Aqua-magic in music
Hyderabad: We mostly talk about raising a storm in a tea-cup. How about conjuring up a ripple of rhythm in water! Did you hear a chime of water-wave or to be precise, a Jaltarang?
Well, it is an Indian classical water-instrument or jalyantra, producing some tinkling melodic music and bracketed within a percussion section. The proponents and patrons of this ear-pleasing, traditional gadget may describe its generated tunes as a ring of heavenly bliss but jalatarangam is no newly introduced member to the family of music. Rather its conventional presence has been there in the millennia-long cauldron of music.
Regaling the listeners over centuries with an array of 14-24 ceramic or metal bowls tuned with water, Jaltarang always touches a chord in the heart whenever played anywhere anytime. It immediately leaves a deep impact on the mind, the moment it is heard. The bowls are played by striking their rims either with cane, teak wood or bamboo sticks or wooden mallets, one held in each hand.

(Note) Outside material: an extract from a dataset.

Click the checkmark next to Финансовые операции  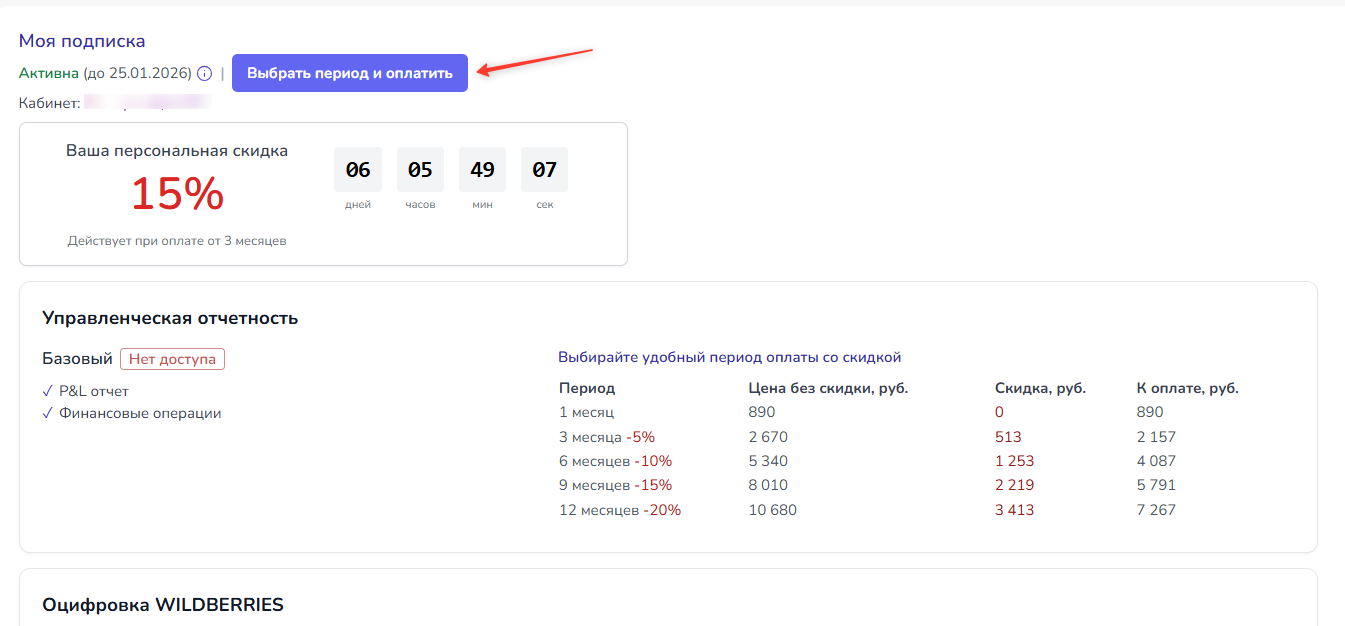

The round porcelain bowls are placed in a semi-circular arrangement around the player. The sound can be created or modified with the aid of water, depending on its quantity in the containers. Noticeably, the crystalline sound decreases with the increase in the amount of water.
Among a handful Indian jaltarang artistes, Milind Tulankar is a brilliantly talented musician who has been dauntlessly pursuing the craft since childhood and has adopted the instrument as his main pillar of presentation for his lengthy classical concerts as a solo performer. “I’ve also rendered yugalbandi recitals with the flute, sitar, violin, shehnai, classical vocals and Kathak dance,” he informs.
“Earlier brass bowls were in use. The bowls vary in size as well as thickness. Ranging from six to two inches, the former is suitable for the big ones to determine the notes at a heavier base, while the latter denotes a shrill high-pitched scale. Thus the volume of the sound differs from a blunt sound to a sharp one,” he explains in detail.